May 7 “Let Loose” Event - new iPads

Seriously? They have not figured out how to do unimplemented instruction exceptions? What, is this kindergarteners-with-crayons software design?

I have to raise eyebrows on this one. Especially in places where SIMD-type instructions get used, shortcuts are most likely to happen to reduce overhead and improve performance, and then you get to live with the legacy of those decisions many years later.

The last time I even had to think about this stuff, the pattern was: check for availability, then pick which implementation to use based on that, cache the result so you didn't get all hung up on re-calculating which intrinsics to be using every time. Heterogenous compute like we see today wasn't even a thing yet (minus GPGPU compute). With AVX512, it's a more recent (and niche) case, but even if we assume libraries get updated to emulate the AVX512 with other instructions in the case of the exception, it gets messy:

A) What's the overhead of emulating AVX512 from the exception handler? Is it worse than just using AVX256 everywhere?
B) Who owns the state of which intrinsics are being used?
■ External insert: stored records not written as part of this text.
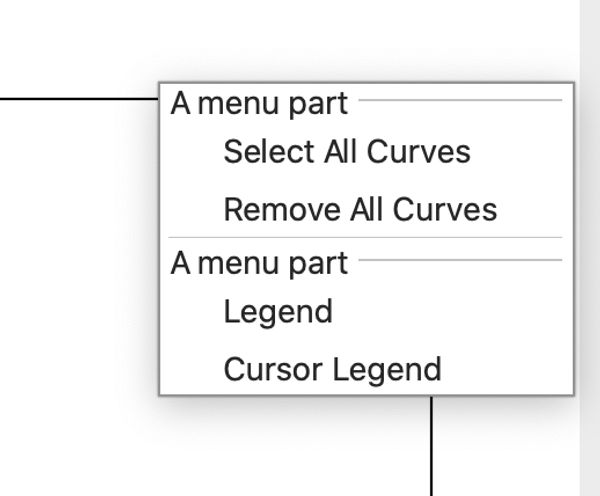Click Remove All Curves menu entry
600x496 pixels.
click(x=359, y=210)
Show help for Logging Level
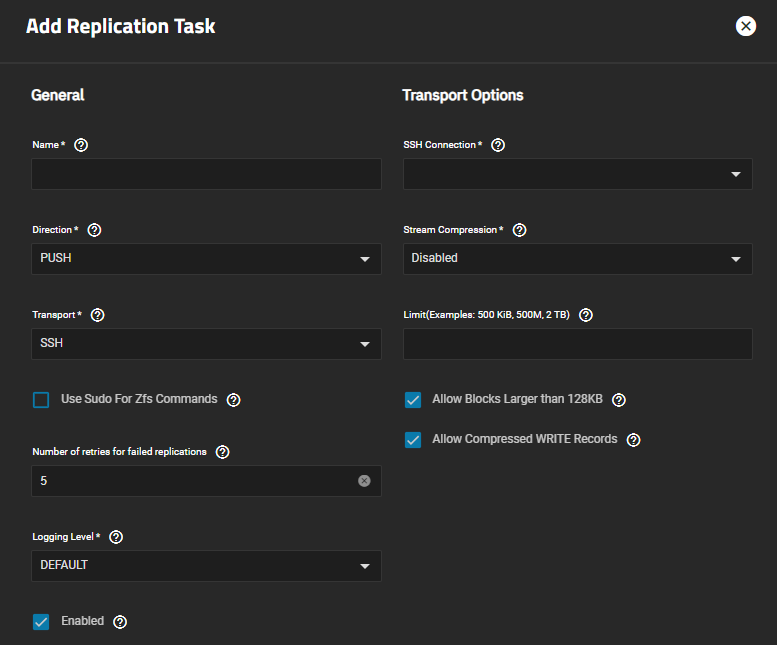Image resolution: width=777 pixels, height=645 pixels. 116,537
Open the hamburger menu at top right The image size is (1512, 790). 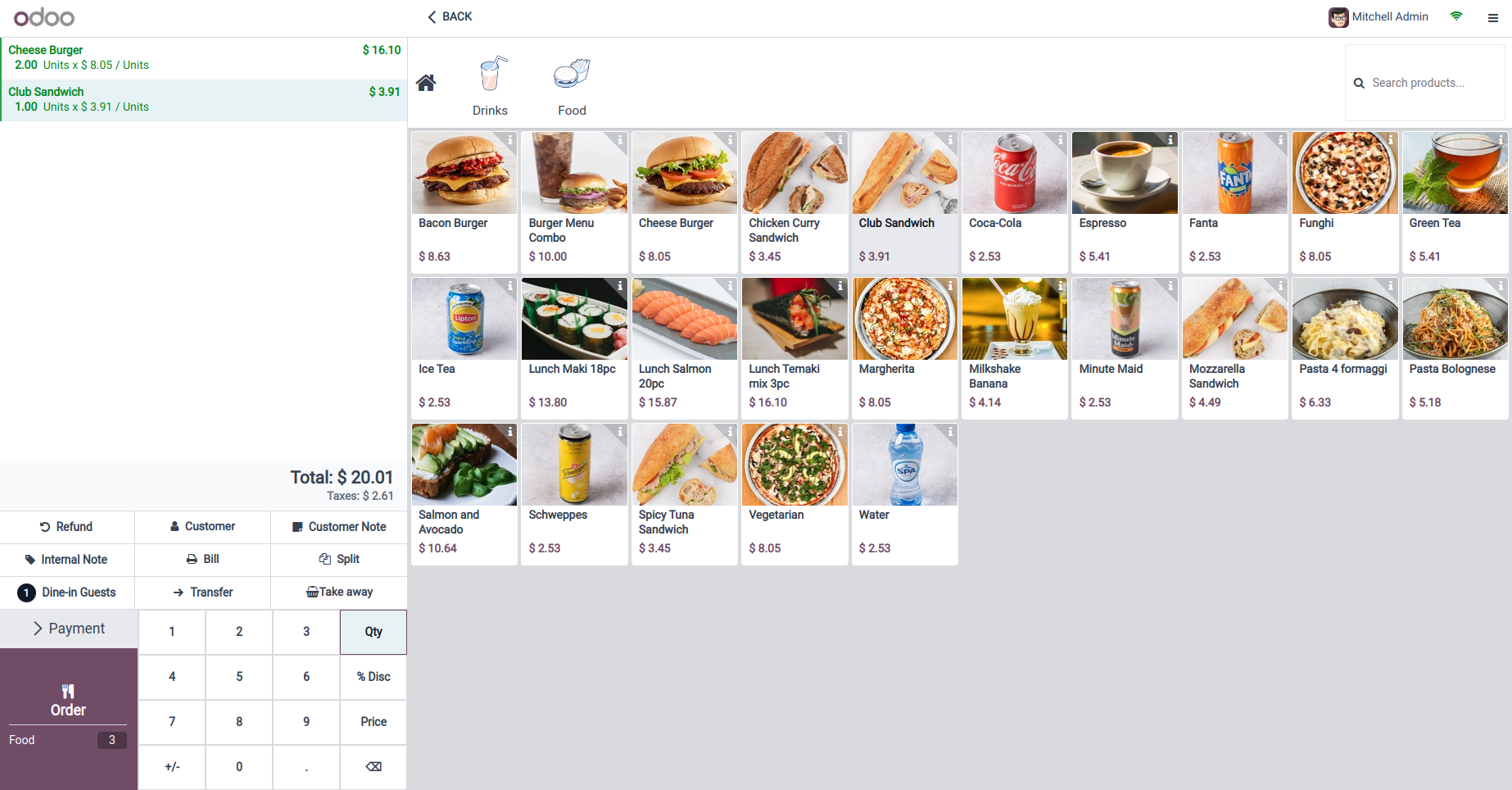tap(1492, 17)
That needs to be updated to avoid repeated exceptions if the performance of the above isn't sufficient.
C) If the library implementing the intrinsics (assuming one is used) holds the state, and updates the library properly to use TLS for core-specific state, will the app? Is the library statically linked requiring that the app using the library update?
D) Does the app using said library even use best practices?
E) Finally, if we don't have a good way to "upgrade" back to AVX512 on the large cores and update the state again, why bother?

On one hand, I get that it'd be great if a thread could degrade gracefully on the small cores, but I get why Intel went with the more compatible approach. Maybe I've just spent too much time in legacy software stacks.
 
Consider an i9-14900K. It has eight performance cores and 16 efficiency. Why on earth would you put 16 E cores into a chip? Because over in Intel land, efficiency means something a bit different, they're more like a less inefficient performance core than a truly efficiency optimized core.

Intel's performance cores burn outrageous amounts of power and die area. Their direct competition, AMD, has a much more efficient high performance core which Intel can't compete with straight up. So Intel came up with their version of heterogeneous CPUs in which the P cores are focused on winning low thread count benchmarks, and the E cores exist to provide lots of multi-core throughput in high thread count benchmarks.

IMO, this is one of the most important reasons why Intel ended up not exposing the AVX512 support in their big cores. Even if they had perfect control of the scheduler in commercially important operating systems (which they don't), said scheduler needs to be able to freely migrate high performance threads to any core in the system. It can't do that for threads that want to use AVX512, so the cleaner solution is to just pretend that the big cores only support the ISA features the little cores have too.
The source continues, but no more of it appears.